--- START ---
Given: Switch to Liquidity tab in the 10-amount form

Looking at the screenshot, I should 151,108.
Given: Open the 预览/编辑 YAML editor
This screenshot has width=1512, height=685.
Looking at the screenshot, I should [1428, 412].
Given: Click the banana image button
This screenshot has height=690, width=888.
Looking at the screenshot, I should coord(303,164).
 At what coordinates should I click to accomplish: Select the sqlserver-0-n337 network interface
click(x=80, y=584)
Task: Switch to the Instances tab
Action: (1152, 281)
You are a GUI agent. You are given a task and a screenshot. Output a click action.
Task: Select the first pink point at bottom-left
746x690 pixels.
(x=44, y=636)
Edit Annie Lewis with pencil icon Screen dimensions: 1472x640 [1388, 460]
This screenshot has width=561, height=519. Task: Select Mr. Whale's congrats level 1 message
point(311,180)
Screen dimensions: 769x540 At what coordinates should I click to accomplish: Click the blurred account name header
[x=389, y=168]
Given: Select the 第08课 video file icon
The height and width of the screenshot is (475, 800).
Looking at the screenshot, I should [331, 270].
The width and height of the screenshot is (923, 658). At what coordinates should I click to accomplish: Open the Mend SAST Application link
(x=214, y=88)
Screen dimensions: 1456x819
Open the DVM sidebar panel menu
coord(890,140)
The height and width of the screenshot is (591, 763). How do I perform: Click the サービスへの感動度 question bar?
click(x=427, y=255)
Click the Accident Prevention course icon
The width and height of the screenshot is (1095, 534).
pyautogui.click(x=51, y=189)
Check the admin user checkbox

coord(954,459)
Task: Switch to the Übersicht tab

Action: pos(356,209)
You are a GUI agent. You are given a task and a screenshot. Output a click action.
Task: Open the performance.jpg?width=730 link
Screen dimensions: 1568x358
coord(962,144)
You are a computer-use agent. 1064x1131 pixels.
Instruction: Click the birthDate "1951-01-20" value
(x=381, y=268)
--- END ---
* The task *
Once you find the line containing "The height and width of the screenshot is (591, 763).", copy it and every line after it through the end of the records, exactly as they stand.

* Result for this task *
The height and width of the screenshot is (591, 763). How do I perform: Click the サービスへの感動度 question bar?
click(x=427, y=255)
Click the Accident Prevention course icon
The width and height of the screenshot is (1095, 534).
pyautogui.click(x=51, y=189)
Check the admin user checkbox

coord(954,459)
Task: Switch to the Übersicht tab

Action: pos(356,209)
You are a GUI agent. You are given a task and a screenshot. Output a click action.
Task: Open the performance.jpg?width=730 link
Screen dimensions: 1568x358
coord(962,144)
You are a computer-use agent. 1064x1131 pixels.
Instruction: Click the birthDate "1951-01-20" value
(x=381, y=268)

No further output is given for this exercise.